Они с километр прошли молча. Солнце опустилось за холмы Материка, розовый закат быстро сменился синими сумерками. Скрип снега стал сильнее, звонче. В Поселке кое-где вспыхнули окна домов, замерцали слабые, еле видные огоньки на берегу Материка.
– Да, Николай Петрович, я вышла замуж, – неожиданно сказала Анна быстро и как-то без выражения, будто освободившись от чего-то тяжелого, гнетущего.
– Знаю, поздравляю тебя. Это хорошо.
– Для кого хорошо?
– Для тебя. И для Званцева неплохо. Может быть, и для меня тоже.
– Вам паршиво, Николай Петрович?
– Откровенно говоря, да. Чертовски паршиво.
– Я могу вам помочь?
– Нет.
– Подумайте, может, смогу? Чего не бывает... Есть поступки красивые, а есть необходимые. Есть время для одних, а есть для других. По-моему, настали времена, когда вы... когда мы можем себе кое-что позволить.
– Нет-нет, все правильно. Все правильно, Анна. Я вот что хотел тебе сказать... Ты напрасно вышла замуж с такой репутацией. Объясни ему... Если хочешь – я объясню, а?
– Не надо, – отчужденно проговорила Анна. – Он так благородно простил меня, что просто не хотелось разочаровывать его в столь прекрасном поступке. Как он себе нравился, когда прощал меня за легкомыслие! Язык не повернулся сказать, что его великодушие неуместно. И хватит об этом. Николай Петрович, вас снимут?
– Полагаю – да.
– А если снимут – куда вы?
– Уеду, – Панюшкин постарался сказать это как можно спокойнее, безразличнее.
– Возьмите меня с собой!
– А куда мы денем Званцева?
– И его с собой возьмем, – она шало посмотрела на Панюшкина.
– Полагаю, у него другие планы.

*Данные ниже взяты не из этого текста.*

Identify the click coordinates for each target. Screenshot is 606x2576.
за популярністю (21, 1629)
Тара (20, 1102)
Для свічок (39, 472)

Да и ты не поедешь. Не нужно тебе это.
– А что мне нужно?
– Тебе нужна своя судьба. Ты ее найдешь. А Володе скажи о его заблуждении. Нельзя начинать такое дело, как семья, со снисходительности и обиды. Ведь за твоим молчанием – обида. И она выплеснется, она заявит о себе. Вот наберет силу, о, тогда уж вдвоем вы ничего с ней не поделаете. А может, ты умышленно молчишь о своей обиде? Уж не приберегла ли ты ее, чтобы потом иметь право вести себя свободно? – Панюшкин взял Анну за руку и повернул к себе.
– С вами опасно долго разговаривать, Николай Петрович. Пока. Я пошла. Званцев уже, наверно, во всех окнах глазки продышал... – Она тронула Панюшкина за рукав, быстро взглянула ему в глаза.
– Красивая ты девушка, Аня, – Панюшкин улыбнулся.
– Я знаю! – быстро ответила она.
– Я говорю не только о том, что ты видишь в зеркале... Конечно, мне паршиво, но знаешь, не променяю я это свое состояние ни на беззаботный хохот, ни на самодовольство или самоуверенное спокойствие и равнодушие, замешенное на превосходстве, мне ни к чему... Может быть, это странно, но кажется... кажется, я счастлив. Не веришь?